The work, supported by the Department for Transport (DfT), has seen the number of train delays halved in Clacton and new ticket gates are helping to speed up journeys at Liverpool Street station.
A £37 million project, funded by DfT, to upgrade tracks, overhead lines and signalling in the Clacton area was completed in March this year. The new, modern tech replaces a decades-old system and is already delivering a better service for passengers, with time lost to delays in each direction cut by between a third and a half since work finished.
Greater Anglia’s biodiversity drive involves the train operator’s volunteer station adopters ramping up efforts to increase the level of flora and fauna and provide havens for wildlife next to the railway line across its network. This helps stations to become an even more valuable part of their communities, supporting the sustainable development and environmental health of their area.
The adopters now collectively manage such a large area – the equivalent of 5 Olympic-sized swimming pools – that Greater Anglia has pledged all 56 station gardens to the WildEast initiative, a local movement committed to returning 20% of East Anglia back to nature.
The train operator is also teaming up with Network Rail to cut emissions from vehicles waiting at its 800 level crossings, in its ‘Switch If Off’ campaign. Launched earlier in the summer, the campaign is also drawing on the resources of the region’s 6 community rail partnerships to help achieve its aim.
Rail Minister Chris Heaton Harris recently said:
We are working tirelessly to decarbonise transport. For rail that doesn’t just mean cutting the emissions of trains, it also means making the environment around our railways greener for everyone.

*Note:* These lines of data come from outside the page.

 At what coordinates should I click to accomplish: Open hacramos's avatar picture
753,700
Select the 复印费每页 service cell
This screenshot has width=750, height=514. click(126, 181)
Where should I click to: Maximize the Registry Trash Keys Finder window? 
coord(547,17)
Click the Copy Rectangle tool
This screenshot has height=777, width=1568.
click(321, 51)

By reducing delays, improving air quality and protecting the beautiful scenery around our railways, Greater Anglia, Network Rail and volunteers across the region are doing exceptional work to make services even better for passengers returning to the network.

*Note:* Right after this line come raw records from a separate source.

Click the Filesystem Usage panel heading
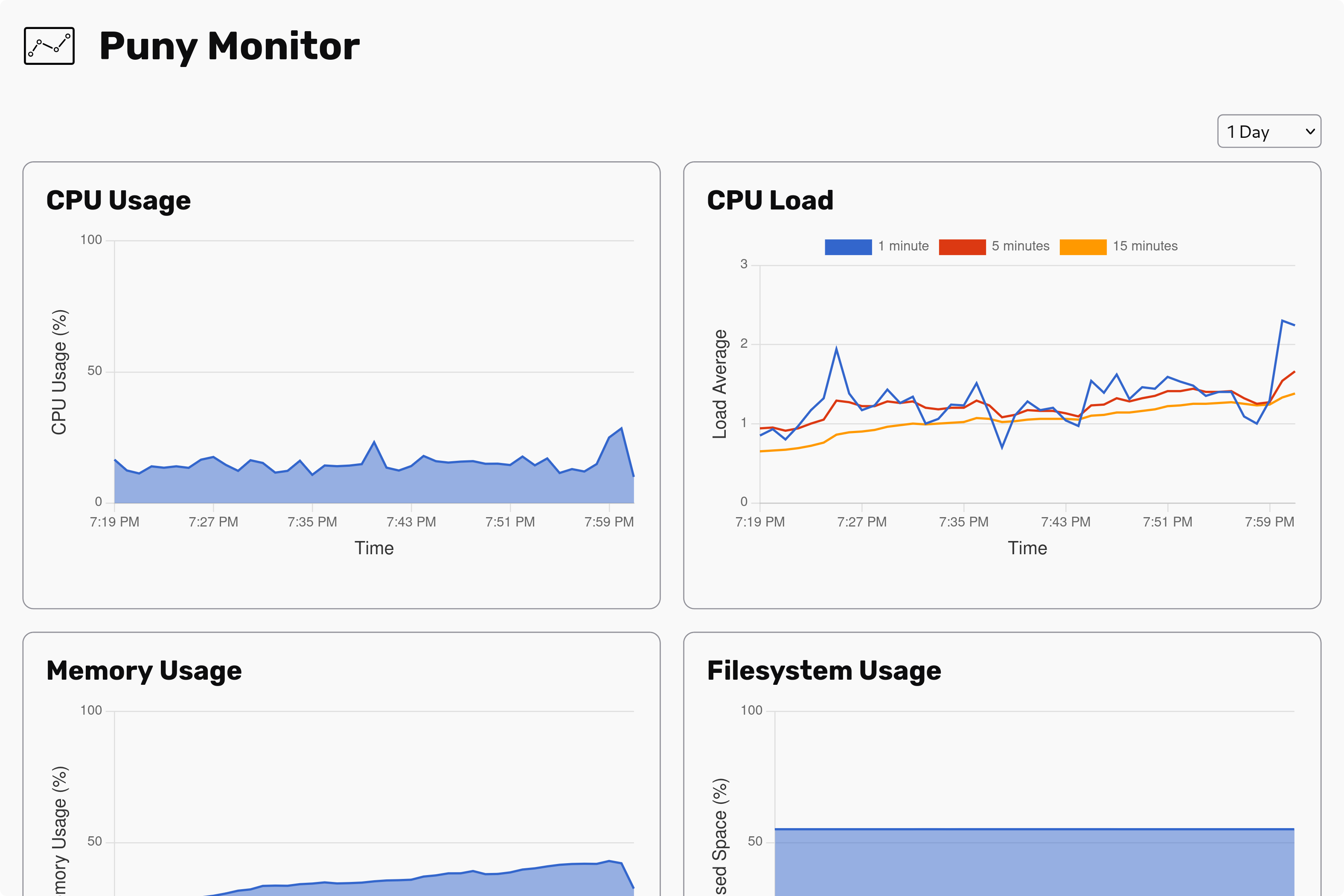 (823, 671)
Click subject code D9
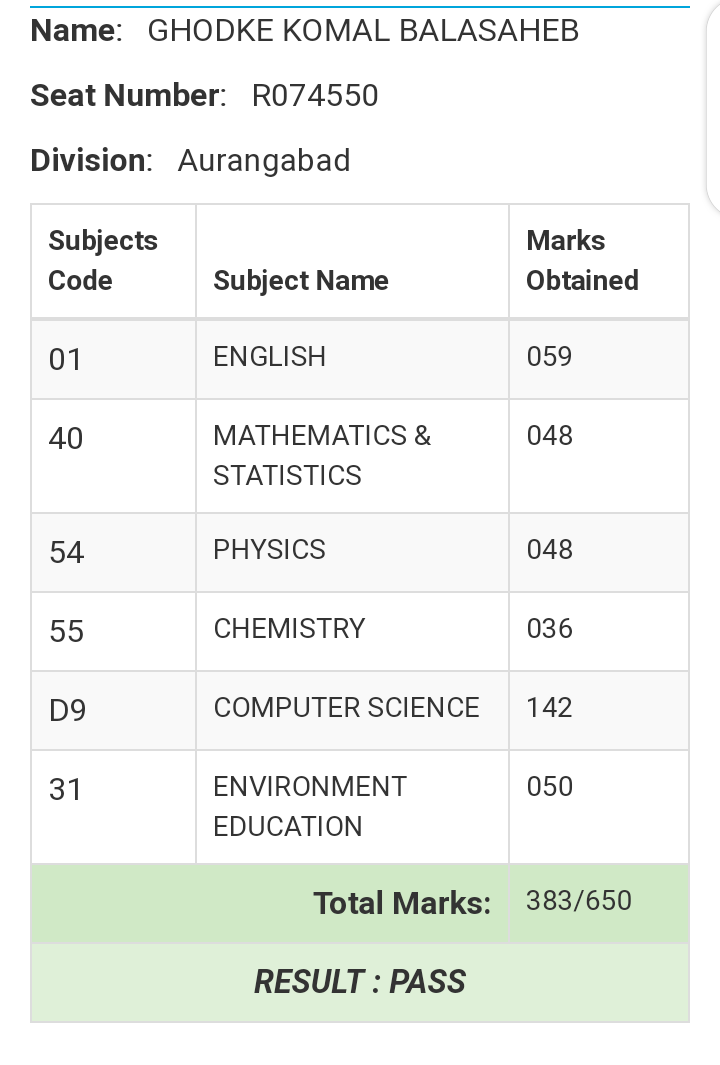Screen dimensions: 720x1065 (x=67, y=711)
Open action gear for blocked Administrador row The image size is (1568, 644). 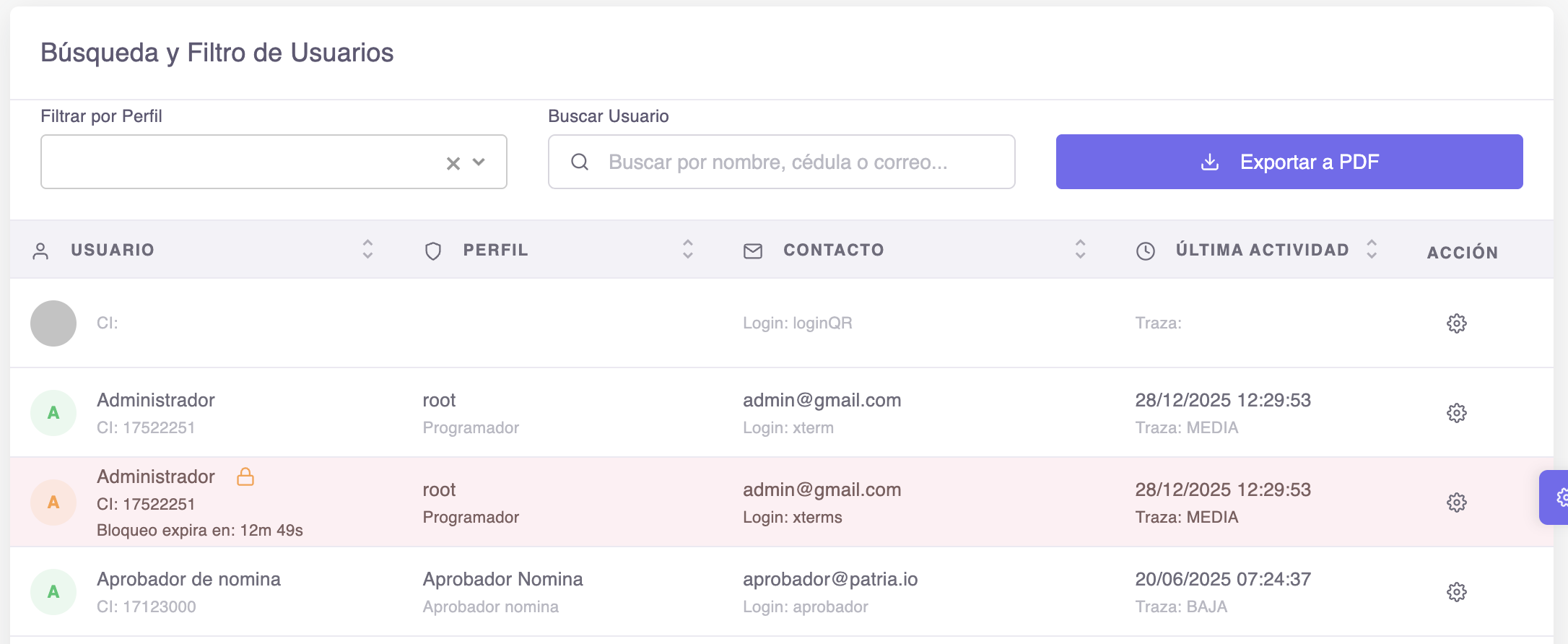1456,502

Jamie Burles, Greater Anglia managing director, recently said:
Greater Anglia is committed to sustainability – including doing our bit to tackle climate change and improve biodiversity, which are 2 of the biggest threats to society at the moment.
The railway is one of the most sustainable forms of transport available and, for us, sustainability is about everything we do, from new greener trains, encouraging biodiversity at stations and doing our best to support our local communities.
We are very grateful to our amazing team of station adopters for the fantastic work they do to help us make their communities better and greener.
Ellie Burrows, Network Rail route director, recently said:
Over the last 16 months, we’ve continued to make improvements to the railway for passengers and freight. As people start to travel in greater numbers, this work means they’re returning to a network that’s more reliable than it was before the pandemic.
The £37 million upgrade of new signals and track at Clacton has significantly improved train services on this line. It has reduced delays and improved the passenger experience.
I know it’s important we build back greener, so we’re also using railway land to support biodiversity. We’ve been working with local charities to plant trees and other vegetation to create natural wildlife habitats around the Anglia route.